* ASSIGNMENT
Output the line that contains "Task: Toggle sort on '24.2분기 수익률 column" and every line after it to the end of the entries, with nothing added or left out.
═══ RECORDS PROVIDED
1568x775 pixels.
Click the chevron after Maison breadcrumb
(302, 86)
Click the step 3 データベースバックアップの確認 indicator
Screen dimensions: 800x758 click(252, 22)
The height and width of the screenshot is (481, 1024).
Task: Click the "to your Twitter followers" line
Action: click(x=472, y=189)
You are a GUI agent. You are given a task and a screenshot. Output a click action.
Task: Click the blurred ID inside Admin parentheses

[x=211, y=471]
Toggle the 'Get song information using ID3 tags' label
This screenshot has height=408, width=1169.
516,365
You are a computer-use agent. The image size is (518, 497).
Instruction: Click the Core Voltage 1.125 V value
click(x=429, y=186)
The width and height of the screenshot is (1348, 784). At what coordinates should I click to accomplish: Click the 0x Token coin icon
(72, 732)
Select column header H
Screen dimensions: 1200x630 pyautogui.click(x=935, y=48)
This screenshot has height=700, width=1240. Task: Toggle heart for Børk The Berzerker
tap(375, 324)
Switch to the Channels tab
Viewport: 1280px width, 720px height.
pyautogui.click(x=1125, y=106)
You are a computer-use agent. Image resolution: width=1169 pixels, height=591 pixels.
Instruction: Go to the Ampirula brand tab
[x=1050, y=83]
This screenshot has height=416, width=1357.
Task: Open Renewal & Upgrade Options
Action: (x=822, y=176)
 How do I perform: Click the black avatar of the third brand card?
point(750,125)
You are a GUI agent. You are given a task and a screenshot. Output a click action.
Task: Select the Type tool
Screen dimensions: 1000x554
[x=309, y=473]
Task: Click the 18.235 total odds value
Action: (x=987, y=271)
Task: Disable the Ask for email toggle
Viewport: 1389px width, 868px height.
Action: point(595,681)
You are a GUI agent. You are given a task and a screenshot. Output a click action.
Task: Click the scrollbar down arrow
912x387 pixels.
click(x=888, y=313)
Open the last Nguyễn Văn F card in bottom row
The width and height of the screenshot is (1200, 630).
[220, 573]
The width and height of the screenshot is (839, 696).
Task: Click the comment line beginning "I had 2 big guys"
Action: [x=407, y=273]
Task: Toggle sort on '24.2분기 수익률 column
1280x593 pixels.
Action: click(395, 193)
══════
* EXERCISE ANSWER
Task: Toggle sort on '24.2분기 수익률 column
1280x593 pixels.
Action: click(395, 193)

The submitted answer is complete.